Parece ser que la catástrofe se extiende por todos los rincones, aunado a los grandes desastres que sacuden la parte centro-sur de nuestro país, aquí en
Radio Sabotaje estamos sufriendo uno pequeño pero bien sustancioso. Y es que algun hijo de p… se le hizo fácil (como dice la canción de
El Haragán) llevarse el único discman de la cabina, la consola parece borracho gargajiento cada que le mueves el botón de mezcla, los cables de los micros tienen falso, alguien meneó de más el cable del teléfono y este ahora no pifa, en fin, más allá de la mugre y los sillones raídos, nuestro espacio de trabajo esta en una aguda y franca descomposición.
Que lejana se ve la época en que la cabina olía a maderas finas, teníamos tres lindas operadoras telefónicas, un programador dominicano que se hacía llamar Wilhelm Pérez (Guillermo Pérez en realidad, pero como en ese entonces andaba con una fotógrafa alemana, le latía más Wilhelm), la consola se manejaba casi sola, nuestra colección de vinilos era la envidia de todos los dj’s y los locutores acudían a tiempo a sus programas e incluso llevaban guión.
¿Qué pasó diran ustedes? Eso mismo nos preguntamos. No sabemos.

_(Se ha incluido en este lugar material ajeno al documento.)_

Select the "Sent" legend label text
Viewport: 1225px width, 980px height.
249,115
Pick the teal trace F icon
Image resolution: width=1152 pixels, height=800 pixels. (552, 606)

Un mal día llegamos y nos enteramos que de las operadoras, una salió embarazada de su primo, otra ingresó al irritante mundo laboral, y a la última la encerró su padre bajo llave argumentando que nosotros (sus amigotes) teníamos la culpa de sus muchas adicciones.
Willhelm se fue con su fotógrafa a Alemania (en algún post de este sitio pueden ver una muestra de su trabajo), casi todos los locutores comenzaron a tener más contratiempos y ocupaciones en su vida “normal”, el dinero del último reven se nos fué como agua y los aparatos (extrañando las cariñosas manos de nuestro amigo dominicano) empezaron a negarse a hacer lo que debían hacer. Para colmo se nos coló un rata y ahora no tenemos ni discman, ni vinilos y sí mucha frustración.
Pero renaceremos de nuestras cenizas, lo juramos por las idem de Martita Sahagún, tal vez hagamos un evento, onda “Sabotón”, para recaudar dinero y comprar juguetes nuevos. Y también abriremos una convocatoria para “reclutar nuevos valores”, y tal vez lo más difícil, atraparemos a la rata que anda rondando nuestro equipo. Por lo mientras no queda sino pedirle una disculpa a nuestros queridos y fieles radioescuchas por la mala calidad de lo transmitido, y rogarles encarecidamente que nos den chance, que en esto de la radiodifusión libre vamos como la tortuga, lentos pero seguros.